═══ EXERCISE INPUTS
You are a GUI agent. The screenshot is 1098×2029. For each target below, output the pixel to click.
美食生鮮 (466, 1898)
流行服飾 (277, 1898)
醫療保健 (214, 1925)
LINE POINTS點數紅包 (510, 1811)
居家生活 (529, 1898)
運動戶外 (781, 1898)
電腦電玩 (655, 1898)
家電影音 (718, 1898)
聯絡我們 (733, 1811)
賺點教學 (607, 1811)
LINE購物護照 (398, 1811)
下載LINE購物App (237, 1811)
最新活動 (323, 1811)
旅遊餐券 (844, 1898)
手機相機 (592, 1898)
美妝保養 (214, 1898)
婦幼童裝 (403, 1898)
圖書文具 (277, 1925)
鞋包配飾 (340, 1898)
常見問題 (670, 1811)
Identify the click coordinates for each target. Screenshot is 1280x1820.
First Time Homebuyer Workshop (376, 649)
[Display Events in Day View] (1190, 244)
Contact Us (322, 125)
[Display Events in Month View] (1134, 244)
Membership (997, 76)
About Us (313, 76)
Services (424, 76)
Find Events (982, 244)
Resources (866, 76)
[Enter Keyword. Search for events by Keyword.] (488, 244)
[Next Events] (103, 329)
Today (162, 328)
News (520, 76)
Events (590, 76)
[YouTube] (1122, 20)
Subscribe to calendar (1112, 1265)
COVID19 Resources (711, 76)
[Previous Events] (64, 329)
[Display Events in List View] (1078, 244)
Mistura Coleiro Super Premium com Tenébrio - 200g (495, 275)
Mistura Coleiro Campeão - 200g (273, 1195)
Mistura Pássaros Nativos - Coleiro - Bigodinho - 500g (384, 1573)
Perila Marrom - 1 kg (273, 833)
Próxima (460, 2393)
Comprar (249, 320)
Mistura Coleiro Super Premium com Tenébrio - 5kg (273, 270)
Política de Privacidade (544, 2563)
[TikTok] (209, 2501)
══════
GOAL => Please edit the rows from the line that has "圖書文具 (277, 1925)" through the line that has "Comprar (249, 320)", swapping "Workshop" for "Seminar" and leaving everything else the same. Return only those rows.

REPLY =>
圖書文具 (277, 1925)
鞋包配飾 (340, 1898)
常見問題 (670, 1811)
Identify the click coordinates for each target. Screenshot is 1280x1820.
First Time Homebuyer Seminar (376, 649)
[Display Events in Day View] (1190, 244)
Contact Us (322, 125)
[Display Events in Month View] (1134, 244)
Membership (997, 76)
About Us (313, 76)
Services (424, 76)
Find Events (982, 244)
Resources (866, 76)
[Enter Keyword. Search for events by Keyword.] (488, 244)
[Next Events] (103, 329)
Today (162, 328)
News (520, 76)
Events (590, 76)
[YouTube] (1122, 20)
Subscribe to calendar (1112, 1265)
COVID19 Resources (711, 76)
[Previous Events] (64, 329)
[Display Events in List View] (1078, 244)
Mistura Coleiro Super Premium com Tenébrio - 200g (495, 275)
Mistura Coleiro Campeão - 200g (273, 1195)
Mistura Pássaros Nativos - Coleiro - Bigodinho - 500g (384, 1573)
Perila Marrom - 1 kg (273, 833)
Próxima (460, 2393)
Comprar (249, 320)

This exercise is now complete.